На что мать Париде, которая также не ополоснула ног, угрюмо ответила:
— Синьоры-то из Рима. Они не работают в поле, как мы.
Тем временем суп уже был готов; Луиза вынесла шайку с грязной водой и поставила посреди хижины столик с суповой миской. Мы начали есть все вместе, каждый зачерпывал ложкой прямо из миски. Розетта и я съели, наверно, не больше двух-трех ложек, но остальные, особенно дети, набросились на еду с такой яростью, что вскоре миска оказалась пустой, и, судя по несколько разочарованным лицам и жадным взорам, я поняла, что многие еще далеко не сыты. Париде роздал всем еще по пригоршне сухих винных ягод, потом достал из углубления в стене хижины фиаску с вином и наливал каждому, в том числе и детям, по стакану вина, и все пили из одного стакана. Пили вино все, и каждый раз Париде обтирал край стакана рукавом, наливал с необыкновенной точностью и, протягивая стакан, вполголоса называл имя того, кому оно предназначалось, будто это какая-то церемония в церкви. Вино было кислое, почти уксус, одним словом, вино гор, натуральное виноградное вино, в чем можно было не сомневаться. Закончив ужин, прошедший в полном молчании, женщины вновь взялись за свою прялку и кудель, а Париде при свете ацетиленовой лампы принялся проверять урок по арифметике сына своего Донато. Париде был неграмотен, но немного умел считать и хотел, чтобы его сын тоже этому научился. Однако его сын — большеголовый мальчик с простым и тупым лицом — был, видно, порядочно бестолков; Париде без конца пытался вдолбить ему какое-то решение, а потом рассердился и заорал: «Болван!» — и дал ему хороший подзатыльник. Звук от удара был такой, точно у Донато деревянная голова, но мальчик как ни в чем не бывало тихонечко принялся играть на полу с кошкой. Я потом спрашивала Париде, почему ему хочется, чтобы его сын, как и он, не умеющий ни читать, ни писать, выучился арифметике, — и поняла: для Париде цифры были важнее букв, так как первые могли пригодиться хотя бы на то, чтобы сосчитать деньги, тогда как вторые, по его мнению, ровным счетом ни на что не годились.

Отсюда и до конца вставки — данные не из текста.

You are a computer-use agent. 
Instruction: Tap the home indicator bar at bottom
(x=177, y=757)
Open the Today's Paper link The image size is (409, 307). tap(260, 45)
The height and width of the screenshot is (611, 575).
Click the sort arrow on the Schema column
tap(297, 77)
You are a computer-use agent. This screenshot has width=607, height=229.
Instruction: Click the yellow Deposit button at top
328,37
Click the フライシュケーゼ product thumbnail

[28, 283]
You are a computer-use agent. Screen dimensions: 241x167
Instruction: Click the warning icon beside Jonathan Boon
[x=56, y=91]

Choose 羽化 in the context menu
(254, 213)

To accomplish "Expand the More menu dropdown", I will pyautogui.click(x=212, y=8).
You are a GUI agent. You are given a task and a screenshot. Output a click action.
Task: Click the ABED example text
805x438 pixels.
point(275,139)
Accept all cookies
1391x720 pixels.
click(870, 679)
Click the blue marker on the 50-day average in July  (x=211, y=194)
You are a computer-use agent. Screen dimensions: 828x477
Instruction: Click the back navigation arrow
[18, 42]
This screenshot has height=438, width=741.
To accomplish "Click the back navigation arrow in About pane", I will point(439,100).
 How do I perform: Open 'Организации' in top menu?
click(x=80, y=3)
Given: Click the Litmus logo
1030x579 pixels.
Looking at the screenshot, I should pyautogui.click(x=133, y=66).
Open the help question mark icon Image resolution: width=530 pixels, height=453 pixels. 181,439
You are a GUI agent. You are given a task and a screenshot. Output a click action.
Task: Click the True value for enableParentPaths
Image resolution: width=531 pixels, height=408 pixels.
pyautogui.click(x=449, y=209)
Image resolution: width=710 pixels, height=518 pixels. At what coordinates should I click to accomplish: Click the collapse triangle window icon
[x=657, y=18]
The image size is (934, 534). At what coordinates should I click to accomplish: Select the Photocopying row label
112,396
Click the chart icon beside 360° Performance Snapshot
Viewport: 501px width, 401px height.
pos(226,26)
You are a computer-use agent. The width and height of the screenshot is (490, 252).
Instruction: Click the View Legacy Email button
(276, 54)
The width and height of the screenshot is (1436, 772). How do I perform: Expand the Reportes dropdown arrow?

Хотелось мне описать этот первый наш вечер, проведенный вместе с Морропе (фамилия семейства Париде), прежде всего потому, что, описав его, я тем самым описала все последующие, ведь все они были одинаковы. К тому же еще в тот день я обедала с беженцами, а ужинала с крестьянами и, значит, могла увидеть всю разницу в их жизни. Скажу по правде, беженцы, по крайней мере некоторые из них, были богаче, еда у них лучше, они умели читать и писать, не носили на ногах чочи, и женщины их одеты по-городскому; несмотря на все это, я с первого же дня и чем дальше, тем больше предпочитала всегда крестьян. Пристрастие мое, вероятно, объяснялось тем, что, еще до того как стать лавочницей, я была крестьянкой, но больше всего, по-моему, тем странным чувством, какое я ощущала, встречаясь с беженцами и сравнивая их с крестьянами: людям этим образование не только не пошло на пользу, но сделало их еще хуже. Так, пожалуй, бывает с озорными мальчишками, которые едва пойдут в школу и научатся писать, первым делом исписывают стены всякими ругательствами. В общем, по-моему, недостаточно еще дать людям образование: надо их научить, как им пользоваться.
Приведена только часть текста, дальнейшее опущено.